Thursday, November 27, 2008

Last Refuge of Finger-Pointers

It's been decades since I've heard friends or business colleagues openly express racial or sexual prejudice. (My universe is America, not the middle-East or Al Qaeda.) Even ethnic jokes are rare. With one significant exception: WASPs, especially southern evangelicals and white conservatives, north or south. They're called "rednecks" or "hillbillies"--Sarah Palin drew both--and epithets against them are excluded from their definition of assault, prejudice, hate speech, and the expanding list of what "not funny."

University of Washington student and columnist Russ Wung sees conservatives as less biased, but not free from flack for "fly-over country":
People on the East and West Coasts tend to think of themselves as superior to everyone else. I am part of this imaginary "master race," as are most of us at the UW. We are given to imagining ourselves as more sophisticated, more tolerant, more world-wise and, essentially, above the ignorance of the hillbillies that inhabit the rest of the country.

Many coastal inhabitants wish they could get rid of such people and become the United Municipalities of Portland, Seattle, San Francisco, Boston and New York -- minus those Bush-voting hicks on Staten Island.

This is not a political attitude, it is a cultural one, and one that afflicts people of all political persuasions in varying degrees.

These biases came through briefly for us conservatives in our treatment of Mike Huckabee during the primaries. Though what was really bothering us was his harebrained economic populism, some of us were sometimes prone to mocking his Southern Baptist mannerisms and those of his supporters instead of really articulating our concerns. We should have challenged Huckabee on the issues instead.

For the other side, there was Sarah Palin, the most abused person in the 2008 election. . . The McCain campaign had a good quarterback but made the wrong plays; it overemphasized Palin's humble origins and personal traits while failing to capitalize on her successful record as a corruption-fighter and governor. This unfortunate dumbing-down played into the stereotypes fostered by regionalist bias -- she doesn’t talk like us, likes guns, doesn’t agree with our politics and comes from a rural background; ergo, she’s a stupid redneck. More than anything else, this gut hatred of a certain segment of our country drove the anti-Palin hysteria.

* * *

-- Problem to work on --
Rewrite the post on regional bias from "Many coastal inhabitants" to "the issues instead.", putting "coastal residents" in place of "coastal inhabitants".

-- Information supplied --

* * *

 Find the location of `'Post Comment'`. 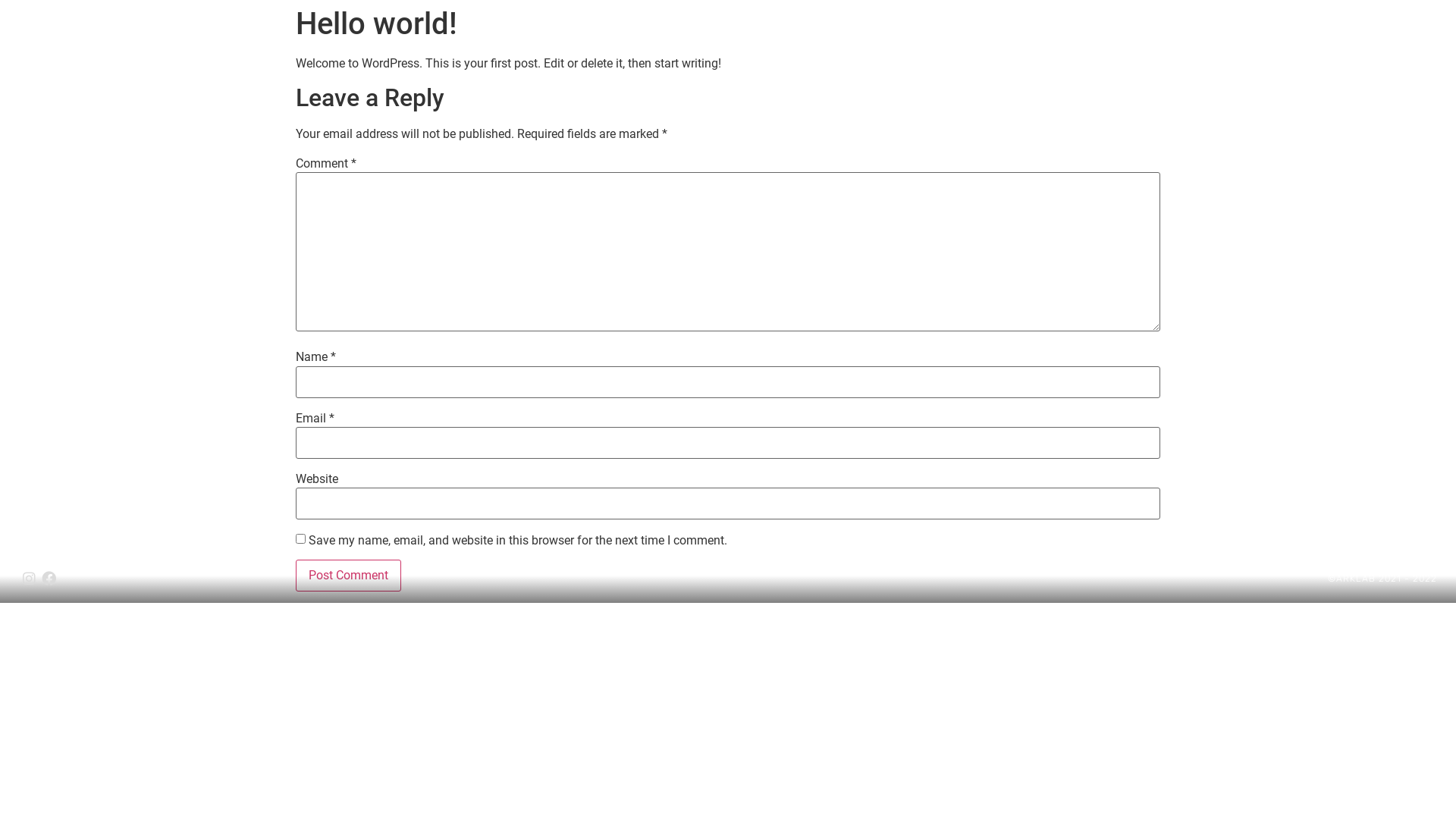

'Post Comment' is located at coordinates (295, 576).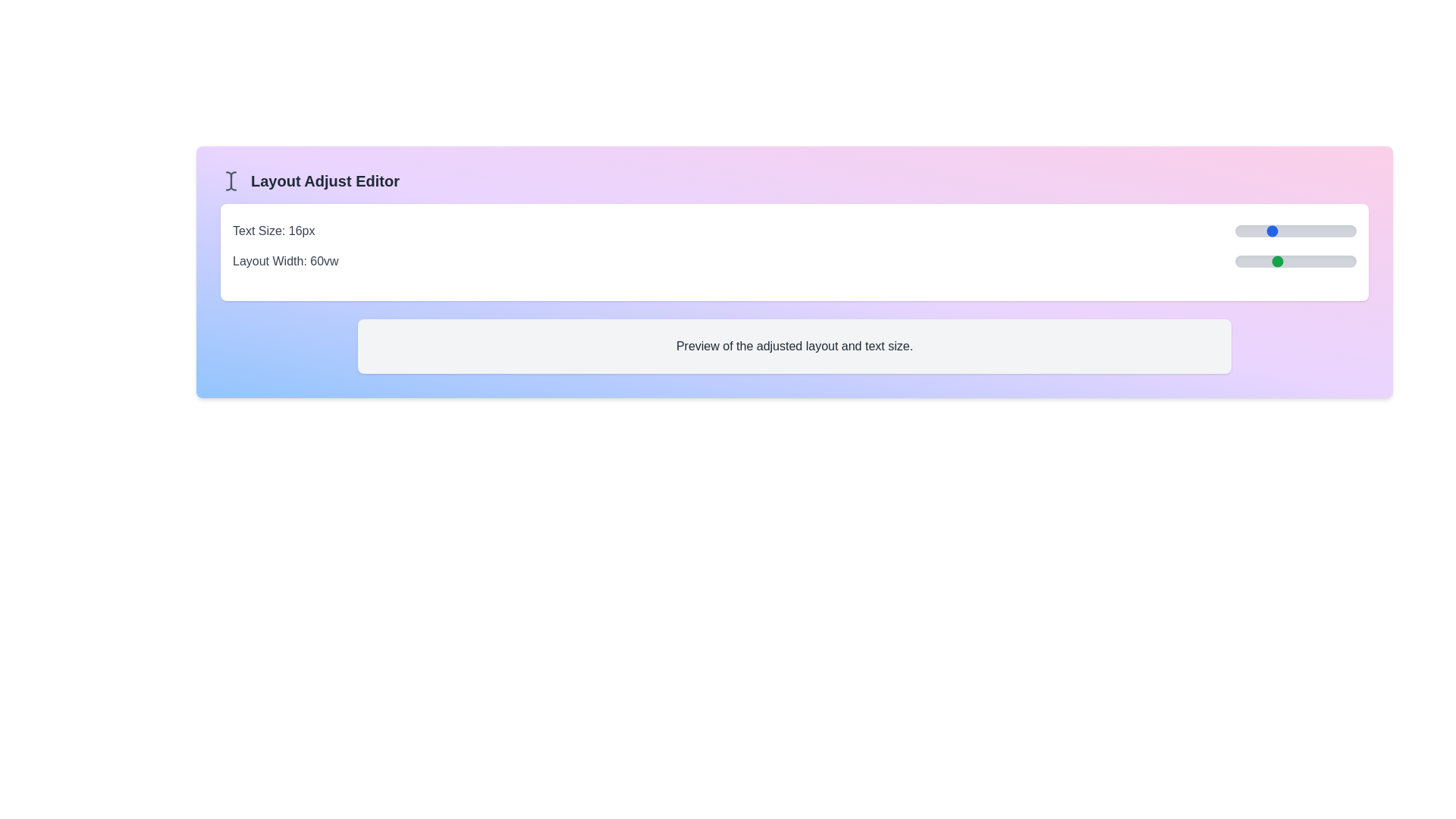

* * *

-- Full answer --
Many coastal residents wish they could get rid of such people and become the United Municipalities of Portland, Seattle, San Francisco, Boston and New York -- minus those Bush-voting hicks on Staten Island.

This is not a political attitude, it is a cultural one, and one that afflicts people of all political persuasions in varying degrees.

These biases came through briefly for us conservatives in our treatment of Mike Huckabee during the primaries. Though what was really bothering us was his harebrained economic populism, some of us were sometimes prone to mocking his Southern Baptist mannerisms and those of his supporters instead of really articulating our concerns. We should have challenged Huckabee on the issues instead.